Tot op heden heeft de VNG nog geen ’toolkit’ gemaakt. Wel heeft de VNG eind 2020 de Handreiking Wmo-toezicht gepubliceerd, waarin handvatten zijn opgenomen voor het inrichten en ontwikkelen van het Wmo-toezicht. Daarnaast heeft de VNG een Handreiking over openbaarmaking van toezichtrapporten voor gemeenten en Wmo-toezichthouders opgesteld. Gemeenten kunnen aan de hand van deze handreiking het proces omtrent de actieve openbaarmaking van Wmo-toezichtreportages vormgeven.
- Uitgelicht: de Wibz
Tevens heeft onlangs ter consultatie voorgelegen het Wetsvoorstel integere bedrijfsvoering zorg- en jeugdhulpaanbieders (Wibz). Dit voorstel beoogt voorwaarden te stellen aan dividenduitkeringen en wettelijk te regelen dat zorgaanbieders elke vorm van belangenverstrengeling voorkomen, alsmede interne toezichthouders meer invloed te geven. Ook worden meer intrekkingsgronden geïntroduceerd, op grond waarvan de nieuwe Wtza-vergunning van aanbieders zou kunnen worden ingetrokken.
De Wibz beoogt toezicht door de overheid te introduceren op meerdere onderdelen van de bedrijfsvoering van zorgaanbieders. Toezichthouders IGJ en NZa krijgen daardoor meer handvatten voor handhaving. Daarmee moeten excessen met winstuitkering en constructies louter vanuit winstoogmerk worden bestreden.

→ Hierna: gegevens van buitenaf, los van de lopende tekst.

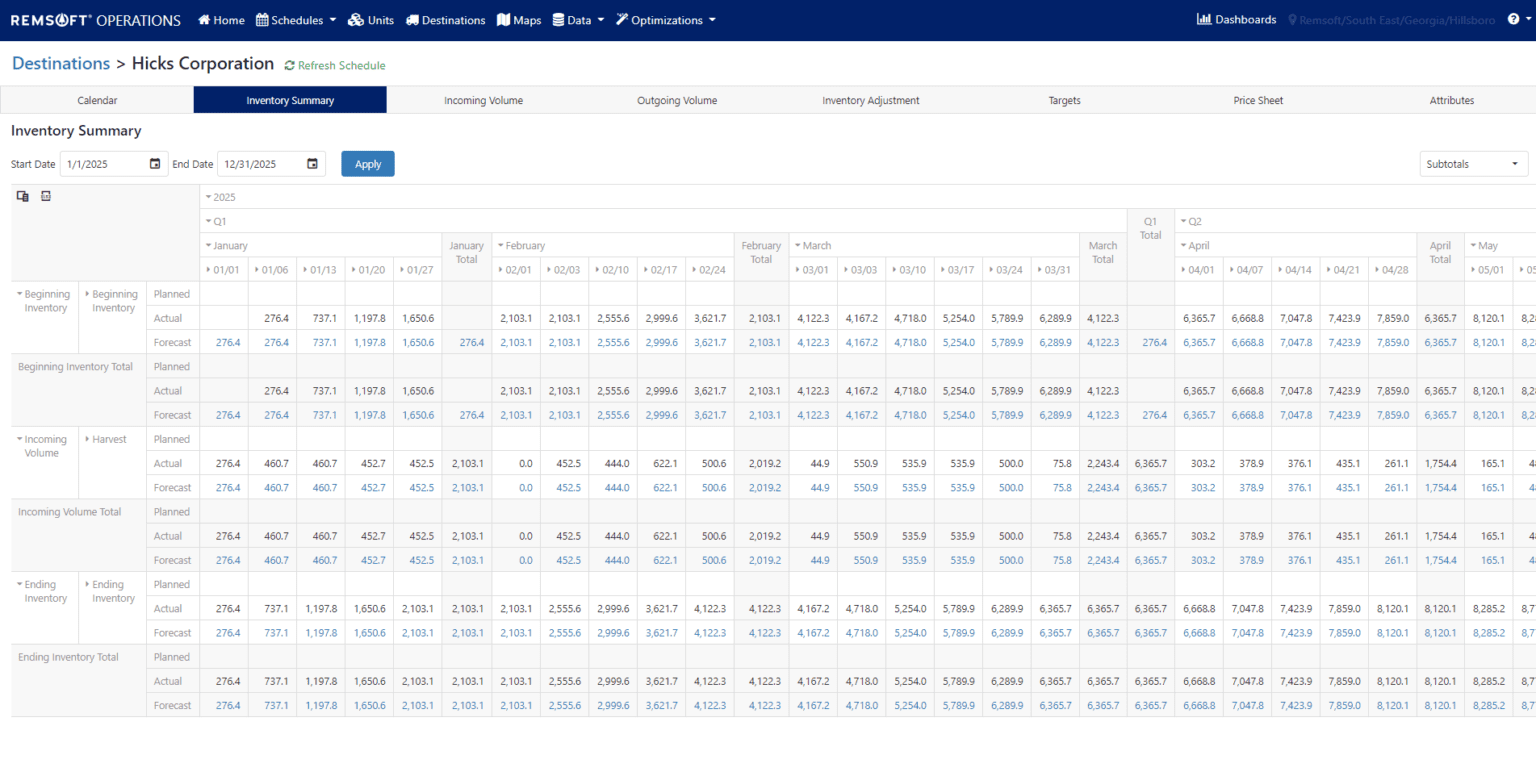Screen dimensions: 1536x776
Task: Click the Refresh Schedule circular-arrows icon
Action: pos(289,64)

De regels rond het winstuitkeringsverbod worden uitgebreid en het verbod wordt onderdeel van de Wet Marktordening Gezondheidszorg (WMG). Uitzonderingen worden wel gemaakt. Via een functionele omschrijving wordt de mogelijkheid geopend om bij Algemene Maatregel van Bestuur voor een gehele zorgsoort een winstuitkeringsverbod toe te passen. Ook kunnen voorwaarden aan winstuitkering worden gesteld, ook bij onderaannemers.
Het begrip “winst” worden nader gedefinieerd en de NZa krijgt de mogelijkheid zorgaanbieders op te dragen uitgekeerde wisten terug te vorderen. Verder moet bij bepaalde transacties worden gewerkt op basis van normale marktvoorwaarden en worden in deze wet ook maatregelen opgelegd ter vermijding van tegenstrijdig belang.
Naast de toevoeging van extra weigerings- of intrekkingsgronden voor een Wtza-vergunning wordt ook gegevensuitwisseling tussen toezichthouders, zorgkantoren en zorgverzekeraars richting VWS beter geregeld.
Bedenkingen
Wij hebben wel bedenkingen over de Wibz. Wij sommen er een aantal op.
Al die aanvullende regels resulteren in administratieve lastenverzwaringen, o.a. door meer informatie aan te moeten leveren bij de Wtza-vergunningsaanvraag en jaarverantwoording. Dat kan het ook minder aantrekkelijk maken om in de zorg werkzaam te zijn.
Essentiële elementen worden daarnaast niet in de wet zelf geregeld, maar overgelaten aan lagere regelgeving, bijvoorbeeld het bepalen van de sectoren waarvoor voorwaarden gelden aan winstuitkeringen. Dat brengt onzekerheid met zich en kan gevolgen hebben voor de bereidheid om deze sectoren van kapitaal te voorzien. Een bank of investeerder zal een organisatie, die op korte termijn te maken kan krijgen met een winstuitkeringsverbod, mogelijk minder snel of tegen ongunstiger voorwaarden financieren.
In het algemeen is het uiteraard goed dat misbruik van zorggelden wordt tegengegaan, maar daarbij is het wel de vraag of 1) daar zoveel regelgeving voor nodig is, 2) zorgaanbieders straks door de bomen het bos nog zien, 3) deze regelgeving het gewenste effect zal hebben bij het tegengaan van fraude en 4) al deze regelgeving niet resulteert in een onaantrekkelijk vestigingsklimaat waardoor de tekorten in de zorg verder toenemen. Deze regellawine is bovendien moeilijk te verenigen met de breed gedragen wens om administratieve lasten en regeldruk te verminderen. Inzicht in al deze regelgeving en de impact daarvan is voor iedere beleidsbepaler een must. Anderzijds past dit in de maatschappelijke behoefte om een “leven lang leren” als maatstaf te hebben in een arbeidzaam leven. Daar is geen ontkomen aan.